ASSIGNED TASK »
In this exercise, set down every entry that follows exactly as it appears.
--- START ---
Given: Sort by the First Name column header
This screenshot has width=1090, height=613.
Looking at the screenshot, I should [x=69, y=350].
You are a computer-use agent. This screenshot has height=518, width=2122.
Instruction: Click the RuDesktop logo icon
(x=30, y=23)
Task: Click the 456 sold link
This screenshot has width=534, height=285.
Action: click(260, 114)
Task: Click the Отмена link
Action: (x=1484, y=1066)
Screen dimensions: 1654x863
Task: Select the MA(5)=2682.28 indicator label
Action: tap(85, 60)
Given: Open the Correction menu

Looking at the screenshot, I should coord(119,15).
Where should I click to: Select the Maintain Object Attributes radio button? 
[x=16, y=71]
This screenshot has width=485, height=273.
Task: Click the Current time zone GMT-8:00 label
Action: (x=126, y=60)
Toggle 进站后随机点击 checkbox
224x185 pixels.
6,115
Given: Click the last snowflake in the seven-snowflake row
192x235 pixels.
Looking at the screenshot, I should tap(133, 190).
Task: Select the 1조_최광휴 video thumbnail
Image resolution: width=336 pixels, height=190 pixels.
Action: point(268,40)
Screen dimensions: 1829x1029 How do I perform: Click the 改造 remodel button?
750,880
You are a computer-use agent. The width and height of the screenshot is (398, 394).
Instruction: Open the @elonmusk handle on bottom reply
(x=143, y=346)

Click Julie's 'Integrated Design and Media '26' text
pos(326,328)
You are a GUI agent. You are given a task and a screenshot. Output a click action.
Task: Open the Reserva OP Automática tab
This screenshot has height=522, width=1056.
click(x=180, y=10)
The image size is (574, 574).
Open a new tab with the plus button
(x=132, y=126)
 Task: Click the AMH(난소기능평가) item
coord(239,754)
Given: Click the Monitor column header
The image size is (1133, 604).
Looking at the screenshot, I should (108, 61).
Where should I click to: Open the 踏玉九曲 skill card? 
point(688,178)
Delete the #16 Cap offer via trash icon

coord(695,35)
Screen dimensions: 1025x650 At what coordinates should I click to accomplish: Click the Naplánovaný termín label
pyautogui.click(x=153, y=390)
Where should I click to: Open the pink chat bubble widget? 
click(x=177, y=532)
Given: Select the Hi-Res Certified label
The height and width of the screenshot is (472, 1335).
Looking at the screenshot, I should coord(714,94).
--- END ---
RESPONSE TO THE TASK »
Given: Sort by the First Name column header
This screenshot has width=1090, height=613.
Looking at the screenshot, I should [x=69, y=350].
You are a computer-use agent. This screenshot has height=518, width=2122.
Instruction: Click the RuDesktop logo icon
(x=30, y=23)
Task: Click the 456 sold link
This screenshot has width=534, height=285.
Action: click(260, 114)
Task: Click the Отмена link
Action: (x=1484, y=1066)
Screen dimensions: 1654x863
Task: Select the MA(5)=2682.28 indicator label
Action: tap(85, 60)
Given: Open the Correction menu

Looking at the screenshot, I should coord(119,15).
Where should I click to: Select the Maintain Object Attributes radio button? 
[x=16, y=71]
This screenshot has width=485, height=273.
Task: Click the Current time zone GMT-8:00 label
Action: (x=126, y=60)
Toggle 进站后随机点击 checkbox
224x185 pixels.
6,115
Given: Click the last snowflake in the seven-snowflake row
192x235 pixels.
Looking at the screenshot, I should tap(133, 190).
Task: Select the 1조_최광휴 video thumbnail
Image resolution: width=336 pixels, height=190 pixels.
Action: point(268,40)
Screen dimensions: 1829x1029 How do I perform: Click the 改造 remodel button?
750,880
You are a computer-use agent. The width and height of the screenshot is (398, 394).
Instruction: Open the @elonmusk handle on bottom reply
(x=143, y=346)

Click Julie's 'Integrated Design and Media '26' text
pos(326,328)
You are a GUI agent. You are given a task and a screenshot. Output a click action.
Task: Open the Reserva OP Automática tab
This screenshot has height=522, width=1056.
click(x=180, y=10)
The image size is (574, 574).
Open a new tab with the plus button
(x=132, y=126)
 Task: Click the AMH(난소기능평가) item
coord(239,754)
Given: Click the Monitor column header
The image size is (1133, 604).
Looking at the screenshot, I should (108, 61).
Where should I click to: Open the 踏玉九曲 skill card? 
point(688,178)
Delete the #16 Cap offer via trash icon

coord(695,35)
Screen dimensions: 1025x650 At what coordinates should I click to accomplish: Click the Naplánovaný termín label
pyautogui.click(x=153, y=390)
Where should I click to: Open the pink chat bubble widget? 
click(x=177, y=532)
Given: Select the Hi-Res Certified label
The height and width of the screenshot is (472, 1335).
Looking at the screenshot, I should coord(714,94).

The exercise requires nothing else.